Madosini shares her love for traditional music

Madosini plays uhadi. The instrument is made up of a calabash, which must be pressed to the flesh to produce the sound.

The black people’s culture and heritage will soon be a thing of the past if nothing is done to preserve it.

In fact some important cultural traditions have already lost their true meaning, that is according to renowned traditional musician Latozi Manqineni, better known as Madosini.

Madosini, who has made a name for herself locally and internationally through her art of playing traditional music instruments uhadi and umrubhe, said this type of music could disappear if nothing was done.

While the two instruments have a deep-rooted history in Xhosa traditions, Madosini is arguably the only remaining master of playing them.

Growing up in the rural areas of the former Transkei with absolutely no educational background, from the age of 12 Madosini has ensured that the instruments remain relevant in today’s society.

With the assistance of another traditional musician, Dizu Plaatjies, Madosini moved to Cape Town to spread the word.

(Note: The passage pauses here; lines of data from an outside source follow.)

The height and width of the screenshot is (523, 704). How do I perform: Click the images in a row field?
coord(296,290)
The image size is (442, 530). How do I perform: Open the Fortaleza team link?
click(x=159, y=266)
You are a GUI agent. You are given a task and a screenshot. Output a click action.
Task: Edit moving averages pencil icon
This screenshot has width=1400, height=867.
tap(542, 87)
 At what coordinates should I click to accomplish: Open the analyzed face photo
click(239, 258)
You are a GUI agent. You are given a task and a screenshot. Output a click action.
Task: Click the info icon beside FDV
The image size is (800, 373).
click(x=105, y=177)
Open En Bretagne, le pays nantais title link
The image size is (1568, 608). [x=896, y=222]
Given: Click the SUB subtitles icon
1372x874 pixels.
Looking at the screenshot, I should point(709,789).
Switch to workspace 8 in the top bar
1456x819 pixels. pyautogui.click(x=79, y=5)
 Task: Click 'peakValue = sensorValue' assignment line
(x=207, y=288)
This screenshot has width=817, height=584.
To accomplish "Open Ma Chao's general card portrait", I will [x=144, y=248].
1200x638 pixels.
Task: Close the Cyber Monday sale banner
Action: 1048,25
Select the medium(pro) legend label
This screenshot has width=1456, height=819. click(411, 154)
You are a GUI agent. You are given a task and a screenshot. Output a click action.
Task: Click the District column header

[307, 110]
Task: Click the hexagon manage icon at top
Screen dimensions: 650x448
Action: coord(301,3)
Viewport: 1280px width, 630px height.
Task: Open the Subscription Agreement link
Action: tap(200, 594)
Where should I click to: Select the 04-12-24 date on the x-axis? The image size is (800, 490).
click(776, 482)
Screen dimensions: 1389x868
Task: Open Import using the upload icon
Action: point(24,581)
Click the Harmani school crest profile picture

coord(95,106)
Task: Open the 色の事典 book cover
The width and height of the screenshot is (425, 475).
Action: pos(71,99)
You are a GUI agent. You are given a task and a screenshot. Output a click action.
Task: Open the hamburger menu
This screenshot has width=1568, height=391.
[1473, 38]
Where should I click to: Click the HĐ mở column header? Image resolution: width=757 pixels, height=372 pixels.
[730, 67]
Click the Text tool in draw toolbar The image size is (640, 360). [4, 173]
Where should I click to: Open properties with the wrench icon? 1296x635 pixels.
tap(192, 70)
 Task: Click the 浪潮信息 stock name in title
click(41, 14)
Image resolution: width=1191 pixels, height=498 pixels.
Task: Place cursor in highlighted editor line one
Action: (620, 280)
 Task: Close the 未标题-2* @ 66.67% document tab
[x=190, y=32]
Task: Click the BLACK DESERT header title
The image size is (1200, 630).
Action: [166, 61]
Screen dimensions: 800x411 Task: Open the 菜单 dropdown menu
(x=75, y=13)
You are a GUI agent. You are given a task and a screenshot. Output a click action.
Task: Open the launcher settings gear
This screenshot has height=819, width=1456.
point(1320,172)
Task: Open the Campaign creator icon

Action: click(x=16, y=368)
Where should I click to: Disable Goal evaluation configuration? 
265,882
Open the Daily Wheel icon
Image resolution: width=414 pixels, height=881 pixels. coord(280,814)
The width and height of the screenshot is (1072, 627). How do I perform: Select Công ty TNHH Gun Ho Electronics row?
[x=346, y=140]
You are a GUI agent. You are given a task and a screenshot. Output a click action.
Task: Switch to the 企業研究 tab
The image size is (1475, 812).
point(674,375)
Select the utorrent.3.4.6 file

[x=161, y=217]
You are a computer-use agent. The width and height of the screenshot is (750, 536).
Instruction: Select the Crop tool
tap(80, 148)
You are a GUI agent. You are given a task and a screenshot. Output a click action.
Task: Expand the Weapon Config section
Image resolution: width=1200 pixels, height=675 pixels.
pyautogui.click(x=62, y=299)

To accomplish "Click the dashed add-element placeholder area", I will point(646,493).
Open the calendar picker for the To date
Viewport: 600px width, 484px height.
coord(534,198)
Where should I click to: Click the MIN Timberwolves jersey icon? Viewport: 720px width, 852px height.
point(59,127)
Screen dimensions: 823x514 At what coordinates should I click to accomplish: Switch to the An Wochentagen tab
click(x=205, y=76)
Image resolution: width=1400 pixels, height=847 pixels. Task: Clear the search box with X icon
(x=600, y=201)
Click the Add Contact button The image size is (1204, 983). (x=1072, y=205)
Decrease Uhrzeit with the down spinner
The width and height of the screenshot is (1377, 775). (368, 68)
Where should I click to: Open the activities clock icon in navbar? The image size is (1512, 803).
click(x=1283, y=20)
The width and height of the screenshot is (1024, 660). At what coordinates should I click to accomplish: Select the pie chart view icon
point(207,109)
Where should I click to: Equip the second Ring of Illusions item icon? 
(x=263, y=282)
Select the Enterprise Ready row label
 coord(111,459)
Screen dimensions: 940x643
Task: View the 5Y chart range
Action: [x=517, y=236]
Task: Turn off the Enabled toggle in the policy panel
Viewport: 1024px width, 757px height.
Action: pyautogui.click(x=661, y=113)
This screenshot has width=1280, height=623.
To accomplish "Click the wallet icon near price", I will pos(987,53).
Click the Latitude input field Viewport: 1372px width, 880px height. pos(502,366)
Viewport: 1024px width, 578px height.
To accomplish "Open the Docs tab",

Since then, she has made a name for herself.

She said her greatest desire was to see the instruments being played when she can no longer play them.

Last year saw the realisation of her dream, when the Madosini Indigenous Instruments Legacy Project teamed up with Calabash Storytellers to educate young people about the instruments.

While she believes that it was a good start by well-known actor Andrea Dondolo, she said more was needed.

In an interview with Vukani as we celebrate Heritage Month, the multi-award winner was at pains as she narrated her concerns regarding black traditions and cultural practises.

“How is this (interview) going to help?” she asked. “It is not going to change my life because there is no interest in this kind of music in our country. Overseas people are more interested in it. White people like this music a lot. Some travelled from as far as Swirtzeland to learn about it.”

Madosini said the worst thing would be for the music to be completely wiped from South African borders and later return as something South Africans have to pay for. While she supports the need for people to be educated, she cautioned against extinction of black people’s culture. “The people who write down everything is the white people,” she said. “We had our way of doing things and survived. But all that is now going away. We are giving it away and the white people are taking it.”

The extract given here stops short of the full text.